Kutipan itu sebagaimana dokumen aslinya yang diimbuhi tanda-tangan Bupati Boltim, Bupati Mitra, dan Gubernur Sulut. Eyang dapat mengkonfirmasi benar-tidaknya kutipan yang saya cantumkan. Tentu dia juga dapat mengkonfirmasi apakah ada paraf yang dibubuhkan atau tidak. Yang jelas, copy dokumen yang saya miliki tak perlu diragukan otentitasnya. Termasuk otentitas poin 2 yang mengatakan Penentuan Titik Koordinat dan Pembuatan Peta Batas dilakukan bersama oleh Pemkab Boltim dan Mitra dengan difasilitasi Pemprov Sulut.

Pertanyaannya: Apakah penentuan titik koordinat dan pembuatan peta batas wilayah dilakukan bersama-sama oleh jajaran Pemkab Boltim-Mitra? Kalau jawabannya ya, tentu saja kedua pihak pasti memiliki copy dokumen yang diklaim diparaf oleh Eyang (sebagaimana kutipan berita situs Tribun Manado, Kamis, 14 Mei 2015). Kalau kemudian ada satu pihak yang bertindak curang, menyodorkan ‘’sesuatu’’ yang berbeda dengan yang dibuat bersama-sama, dengan cara kerja yang bertanggung jawab dan profesional, bukan perkara sulit membuktikan ada pelanggaran kesepakatan yang telah dibuat.

Saya kuatir poin 2 dari kesepakatan yang ditandatangani pada Rabu, 3 April 2013, sesungguhnya tidak pernah diwujudkan dengan serius oleh Bupati dan jajaran Pemkab Boltim. Lebih gawat lagi, publik bisa (dan pantas) bersyak, dalam soal penentuan tapal batas dan proses selanjutnya, Eyang ‘’bermain sendiri’’, termasuk tidak melibatkan DPRD Boltim. Padahal, untuk urusan sepenting tapal batas wilayah, Bupati mutlak melibatkan DPRD.

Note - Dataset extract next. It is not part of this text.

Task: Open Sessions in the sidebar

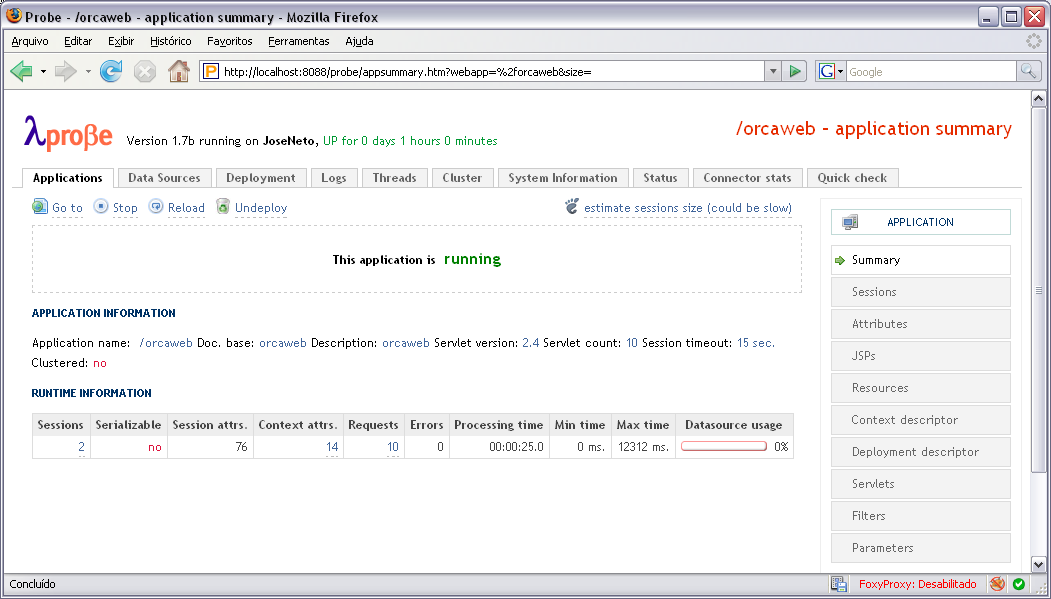Action: pyautogui.click(x=874, y=292)
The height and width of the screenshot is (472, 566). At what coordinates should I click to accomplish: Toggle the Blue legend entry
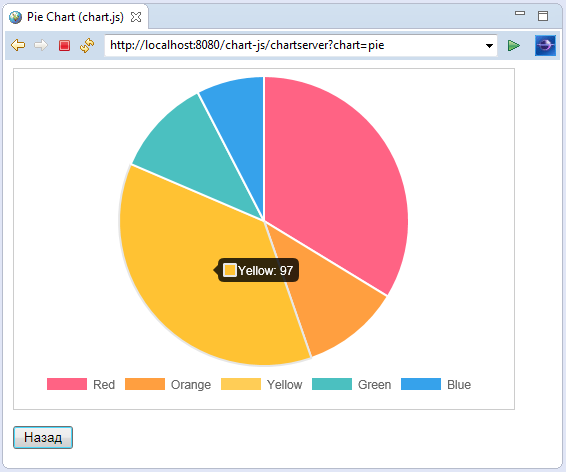pyautogui.click(x=436, y=384)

Tak pelak, memang ada masalah yang sangat krusial berkenaan dengan isu termuktahir tapal batas Boltim-Mitra. Pendek kata: ada salah satu pihak yang patut diduga curang atau justru layak disebut pembohong besar.

Lepas dari siapa yang benar di antara para elit yang sedang tak sejalan itu, sebagai sahabat saya tak henti mendukung Eyang dengan nasihat—yang barangkali tidak ada gunanya juga: Mohon dipertimbangkan untuk ber-hobi yang lebih produktif dan positif, misalnya memelihara mujair di karamba atau bebek di Bunong, ketimbang kesukaan menciptakan aneka gonjang-ganjing. Hobi yang pertama minimal menghasilkan protein hewani, sedang yang kedua maksimal cuma membuat segala jenis dan nama hewan berseliweran di tengah-tengah kalimat orang banyak yang sudah pegel dan jengkel.***

Singkatan dan Istilah yang Digunakan:

Boltim: Bolaang Mongondow Timur; Dapil: Daerah Pemilihan; DPR: Dewan Perwakilan Rakyat; DPRD: Dewan Perwakilan Rakyat; Kemendagri: Kementerian Dalam Negeri; Minsel: Minahasa Selatan; Mitra: Minahasa Tenggara; PAN: Partai Amanat Nasional; Pemkab: Pemerintah Kabupaten; Pemprov: Pemerintah Provinsi; RI: Republik Indonesia; Sekprov: Sekretaris Provinsi; dan Sulut: Sulawesi Utara.